Promotional Products: A Great Fit
WHAT WOULD you say if you learned you could earn a 40 percent margin on a product you wouldn't have to manufacture or inventory? And what if we told you that this product would be desirable to the customers who are already purchasing your printed products?
As much as this sounds like the intro to a cheesy cable television informercial, it also happens to be 100 percent true. The products we're referring to are promotional products—cups, clothing, pens, bags and other similar items. Many in-plants and other printers sell them to supplement their other offerings.
This is hardly a well-kept secret, as different organizations estimate the industry at around $20 billion per year. But for those not actively selling promotional products, there are some obvious questions. Are they easy to sell? Is there a learning curve? How do you sell them? Must you go through a distributor? What are the hottest products?

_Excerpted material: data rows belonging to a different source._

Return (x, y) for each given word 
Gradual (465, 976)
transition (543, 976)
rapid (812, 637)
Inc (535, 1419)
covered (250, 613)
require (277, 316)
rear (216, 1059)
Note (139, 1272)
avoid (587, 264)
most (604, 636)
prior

We'll try to answer as many questions for you as possible, drawing on some prominent experts from the promo products industry.
Are Promotional Products Easy To Sell?
This is one area where printers can add a profit center without any capital investment, notes Gregg Emmer, vice president and chief marketing officer at Battavia, Ohio-based Kaeser & Blair, one of the industry's master distributors.

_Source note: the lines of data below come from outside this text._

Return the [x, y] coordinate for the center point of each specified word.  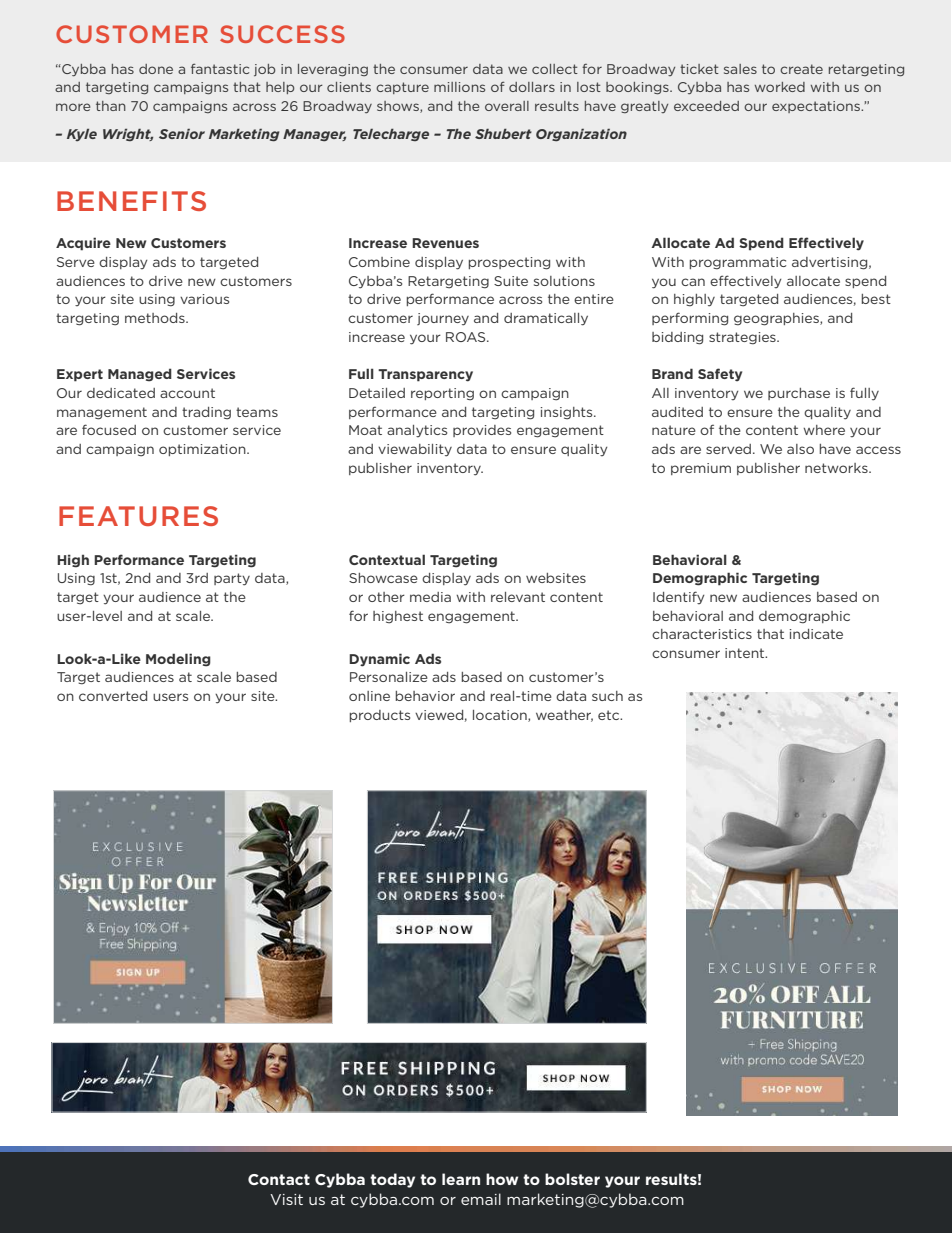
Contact [279, 1179]
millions [459, 87]
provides [482, 431]
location [501, 716]
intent [746, 653]
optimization [203, 450]
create [801, 69]
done [156, 69]
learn [461, 1179]
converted [113, 696]
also [800, 449]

"It's a natural because printers are typically involved in the early phases of a client's marketing/advertising campaign," says Emmer, who himself joined Kaeser & Blair after a long stint in the printing industry. "Being able to coordinate a promotional component, along with a graphic component, puts you in at ground zero."
Theresa Hatcher, who sells promotional products for The Vernon Co., based in Newton, Iowa, counts many in-plants among her clients.
"Promotional products are a natural product line for most in-plants to add to their list of services," she observes. "It gives you an opportunity to become a true one-stop shop for your customers. You want your customer as well as your administration to think of your in-plant first when they need something printed or reproduced, whether that is a brochure, stationery, pencil, mug or T-shirt."